Standardization of written informed consent forms to improve patient care, a quality improvement project
Jaweria Akram, Madeha Khalid, Rawand Abdelnaser Jebril, Isra Saleh Alsheikh, Amina Bougaila, Esha Subhash, Muhammed Zahid
BMJ Open Quality, 23 April 2025
Open Access
Abstract
Background
Informed consent taken by inadequately explaining the procedure to the patient or patient representative, along with incomplete documentation of the process, can have ethical, legal and administrative implications. We conducted a baseline survey from the patient’s representative admitted to the Acute Medical Assessment Unit (AMAU), Hamad General Hospital (HGH) [Doha, Qatar], and their representatives to assess the level of satisfaction and understanding with the current informed consent taking process for thoracocentesis, ascitic tapping, lumbar puncture, blood, and blood product transfusion. It showed only 64% were satisfied. We conducted a Quality Improvement project to standardize the process of taking informed consent for the above-mentioned procedures in order to improve patient satisfaction from 64% to 80% by December 2021 by providing them with individualized informed consent forms along with patient information template in their preferred language.
Methods
A thorough process mapping showed different factors that can lead to inadequate informed consent. We introduced the use of individualized informed consent forms for each above-mentioned procedure with the already printed complications along with patient information template in their preferred language with pictorial presentation of the procedure. Ten Plan/Do/Study/Act (PDSA) cycles were conducted with each cycle lasting four weeks. Before each cycle, the quality team conducted extensive training sessions for the residents and nurses.

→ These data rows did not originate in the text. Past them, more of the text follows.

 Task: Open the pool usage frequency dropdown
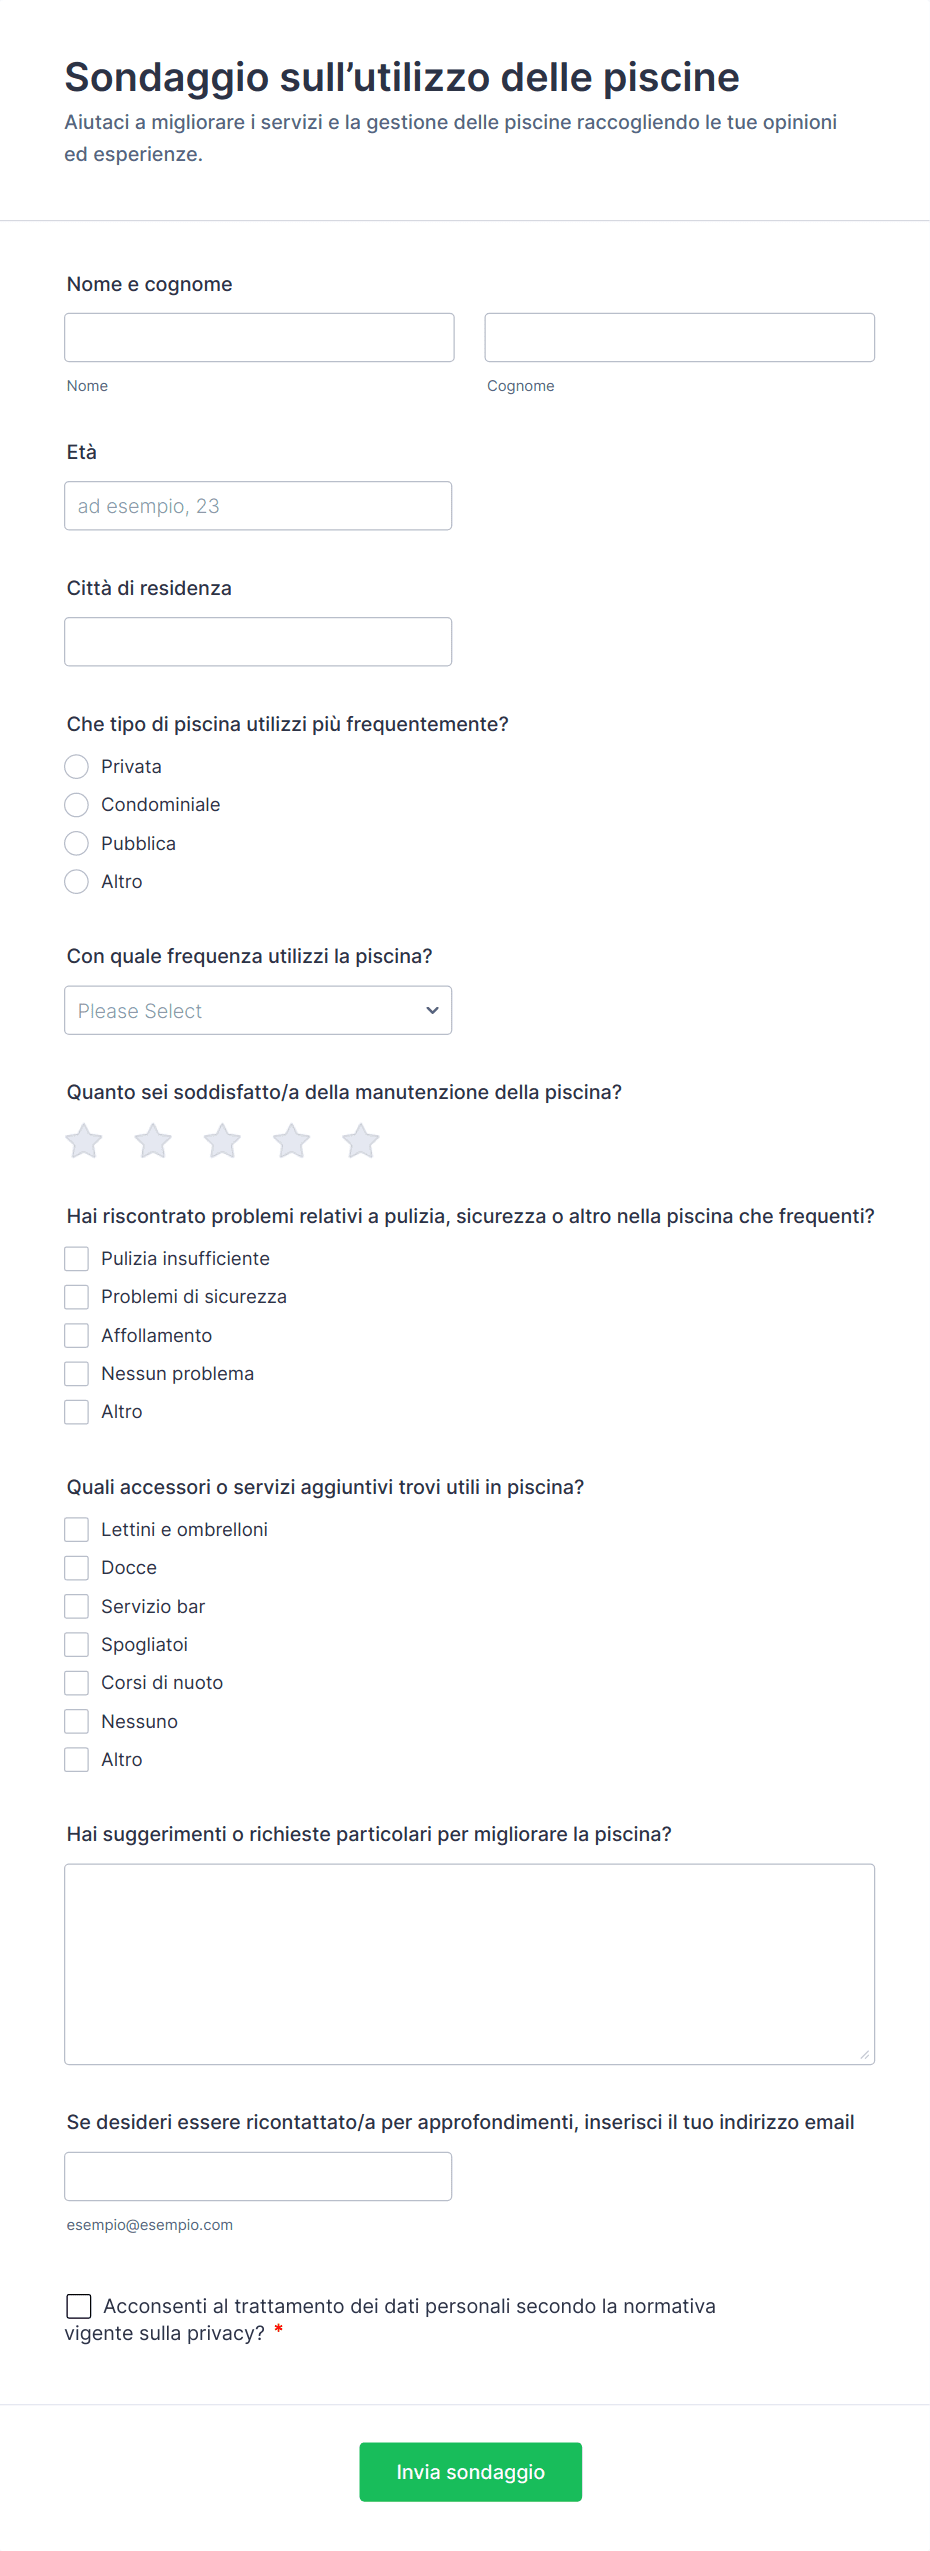click(x=258, y=1011)
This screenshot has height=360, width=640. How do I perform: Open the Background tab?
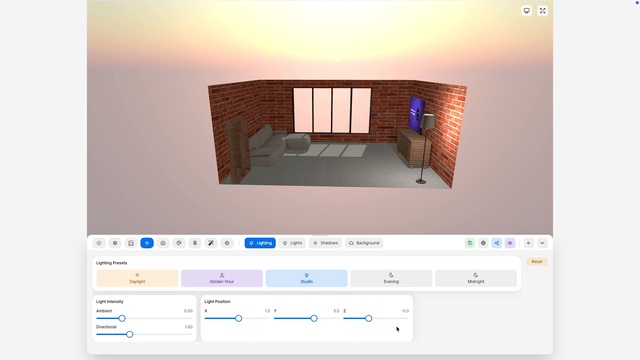[x=364, y=243]
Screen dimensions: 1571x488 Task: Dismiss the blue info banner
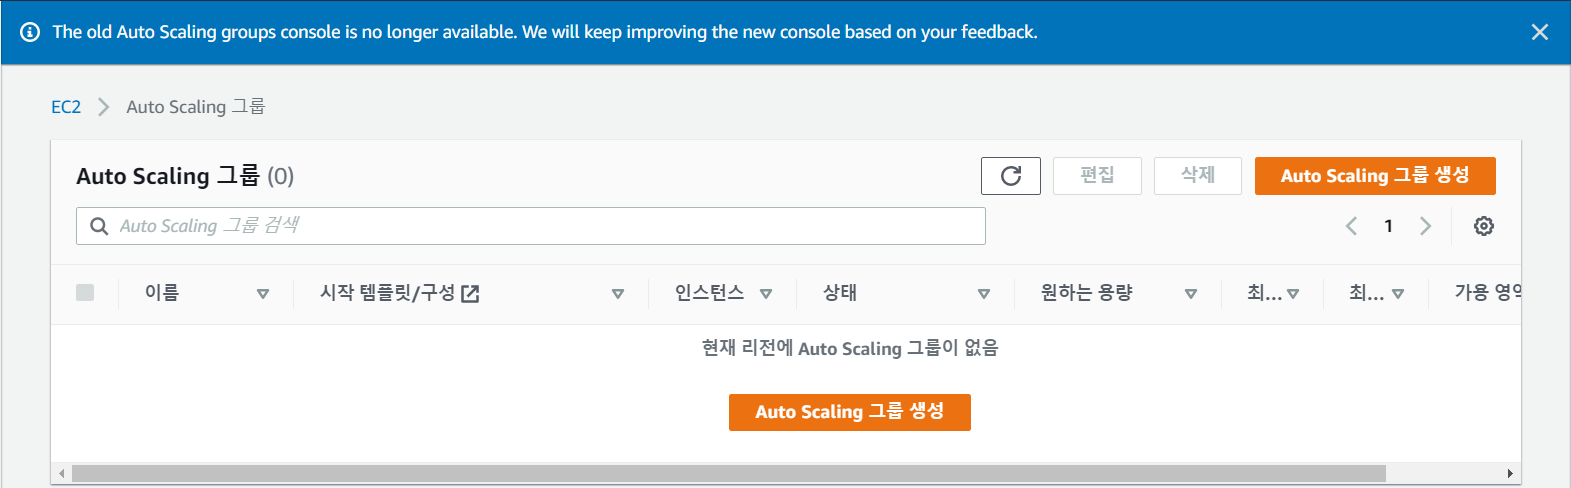pos(1540,32)
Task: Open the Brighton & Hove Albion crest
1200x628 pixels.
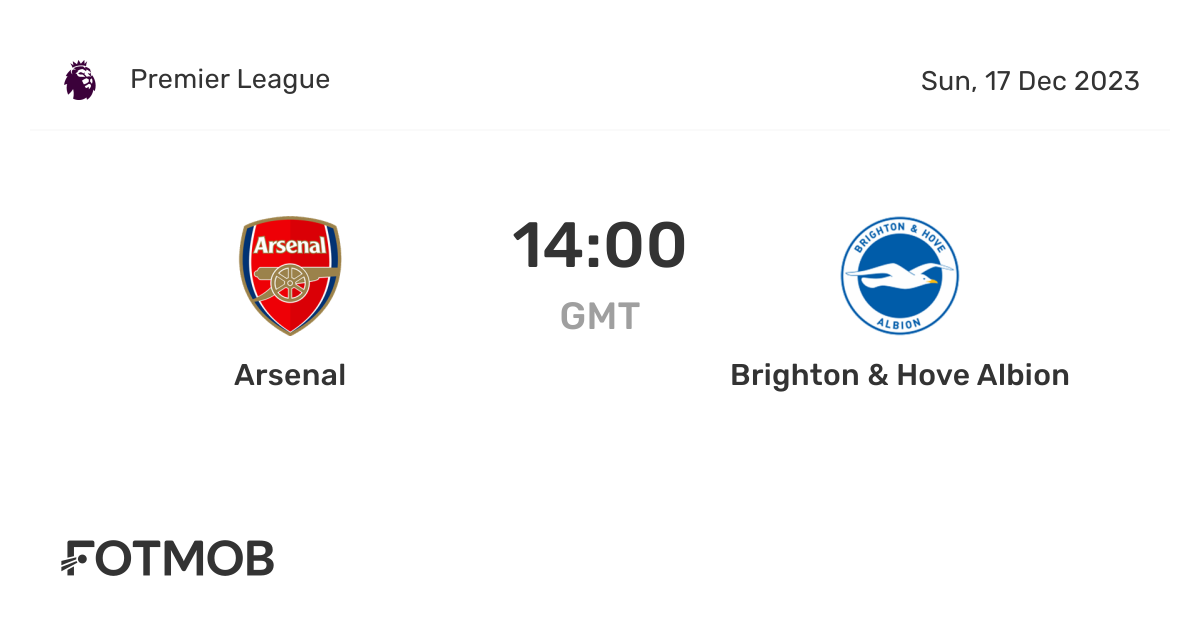Action: 899,276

Different reinforcements were provided with each cycle to ensure the utilization of the interventions.
Results
After 10 PDSA cycles, the level of satisfaction with the process of taking informed consent improved from 64% to 94%.
Conclusion
A standardized informed consent form, along with a patient information template written in their preferred language, improves patients’ understanding to make a well-informed decision and therefore improves their satisfaction with the process, acting as a marker of quality improvement.